Pier Antonio Quarantotti Gambini

  La sola presenza del giovane, con il suo vigore muscolare e l'aura di predestinato che lo circonda, però, riescono a gettare scompiglio nell'universo di Ario. Non solo, infatti, sua madre - che da qualche tempo, per lo sgomento del figlio, ha ricominciato a frequentare le taverne dei marinai e, di tanto in tanto, di notte si porta un uomo nello stanzone in cui dorme - diventa l'amante di Eneo; ma anche Lidia, in segreto, comincia ad accompagnarsi all'aitante vogatore.
 Ario, nella sua ingenuità, non lo capisce subito: per lui Lidia è la stessa ragazza che per anni è stata sua compagna di giochi, ed egli fatica persino a realizzare di esserne innamorato. E' Berto - che, a sua volta, è acceso da una torbida attrazione nei confronti della sorellastra - a raccontargli la verità: Lidia ha concesso a Eneo tutto quello che poteva concedergli; e questo non perché abbia perso la testa per lui, ma per pura lascivia, dato che, mentre Eneo era impegnato nella sua sfortunata spedizione a Napoli per i campionati italiani di canottaggio, la ragazza non si è peritata di mettergli le corna con altri giovani marinai.
 Ario è sconvolto dalla rivelazione al punto da tale da essere sommerso e accecato da una tempesta di sentimenti contrastanti: l'umiliazione cocente per essere stato trattato da Lidia alla stregua di un ragazzino, il risentimento impotente verso Eneo, l'odio, il disprezzo e il dolore concepiti vedendo la madre lottare per i favori del maschio con una donna molto più giovane di lei, un cupo e masochistico bisogno di complicità con Berto, la gelosia - tanto forte da arrivare a stordirlo - nei confronti di tutti loro, la voglia di scappare lontano da casa (come un tempo ha fatto suo padre), un insopprimibile desiderio di rivalsa su chiunque unito a un senso di assoluta solitudine.
 Il modo di prendersi una rivincita glielo suggerisce proprio Berto, presentandoglielo come uno scherzo un po' forte, proprio nel giorno in cui gli incrociatori della Regia Marina arrivano in porto trasportando i reduci della guerra d'Etiopia, acclamati dalla folla dopo la conclusione vittoriosa del conflitto.

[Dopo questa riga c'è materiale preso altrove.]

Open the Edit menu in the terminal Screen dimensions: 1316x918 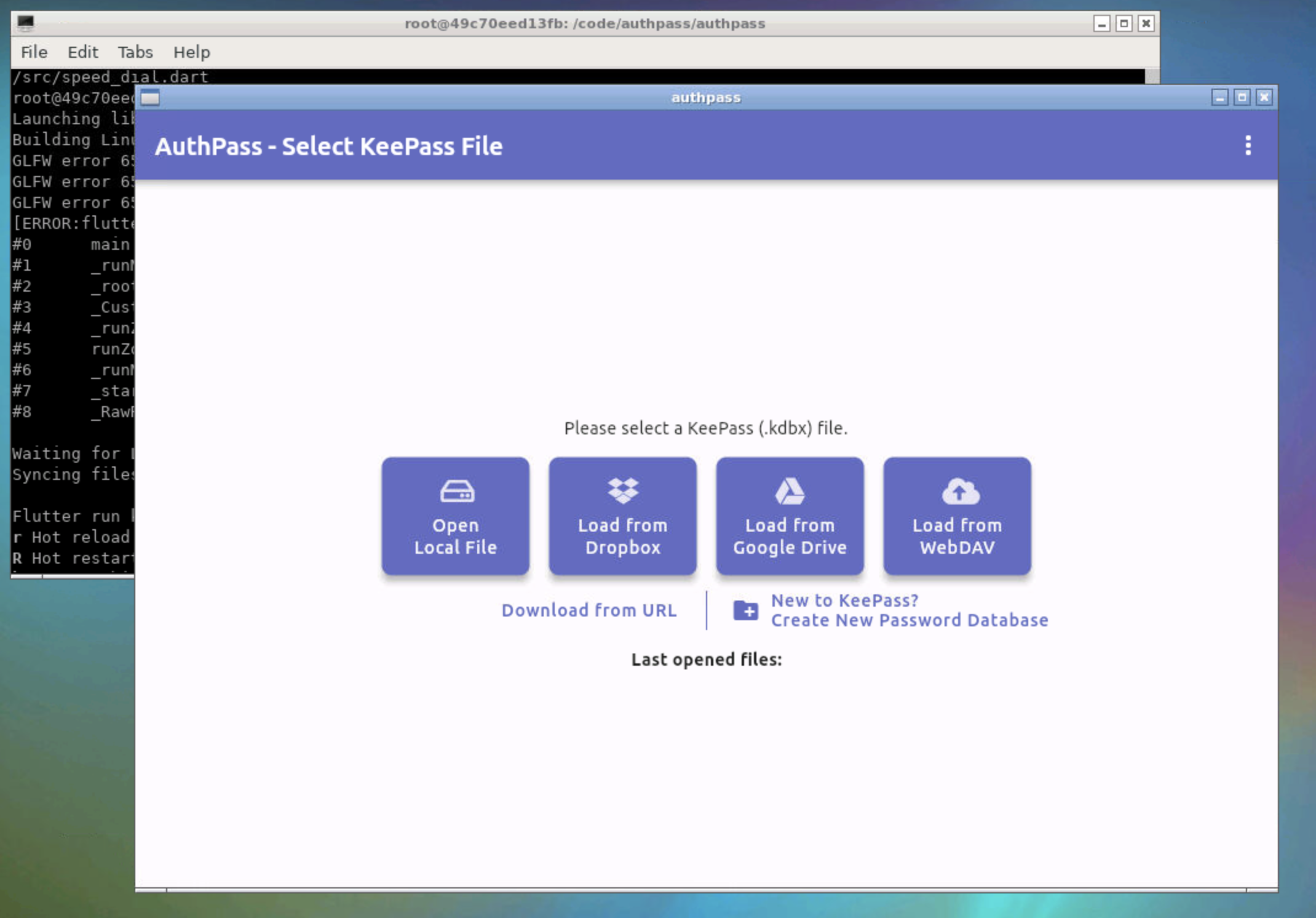click(82, 52)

Dato che ogni sera, al tramonto, Lidia ed Eneo si rifugiano a fare l'amore nella cabina della maona, una zattera ormeggiata poco lontano dai loro pontoni e caricata ogni pomeriggio col carbone destinato a rifornire i natanti in partenza all'alba del giorno successivo, perché non praticare con un trapano tre fori nello scafo dell'imbarcazione ancora vuota, chiuderli con dei tappi di sughero e, sul far della sera, dopo che la zattera è stata riempita del suo carico e la linea di galleggiamento si è abbassata, tornare a togliere i tappi allagando la cabina diventata nel frattempo un'alcova per i due amanti, così da costringerli a uscire nudi sul molo e da svergognarli davanti a tutti?
 Ario fa sua l'idea dell'amico e si impegna a fondo nella sua realizzazione per rifarsi aspramente delle delusioni patite; ma lo scherzo gli sfuggirà di mano e finirà in tragedia, perché la maona, occupata in realtà non da Lidia ed Eneo, ma da qualcun altro, appesantita dall'acqua filtrata all'interno della cabina dopo la rimozione dei tappi, sarà travolta e rapidamente affondata dalla grande onda sollevata dagli incrociatori in uscita dal porto dopo la giornata di festa.
 Il libro è strutturalmente e stilisticamente equilibratissimo: 22 capitoli, una grande fluidità narrativa, la scena d'apertura che fotografa l'ingresso in porto degli incrociatori da battaglia la mattina, e poi un lungo flashback che, occupando tutta la giornata, ricostruisce la storia dell'amicizia di Ario, Berto e Livia e dei difficili rapporti tra Ario e sua madre, per tornare infine al presente con lo scherzo dall'esito drammatico che ha luogo in concomitanza con l'uscita degli incrociatori dal porto sul far della sera.
 L'utilizzo frequente di un gergo specificamente marinaresco, ricco di termini peregrini (almeno per me) crea atmosfera e aggiunge fascino alla scrittura; ma ciò che risulta più interessante è il contrasto tra l'equilibrio formale di cui si è parlato e l'intensità amara che, nella prospettiva di Ario assumono eventi in sé e per sé non eccezionali, fino al terribile incidente finale. E' come se una scossa di corrente percorresse tutto il libro trasmettendosi al lettore. E' un romanzo, questo, che meriterebbe di essere frequentato di più anche in ambito scolastico.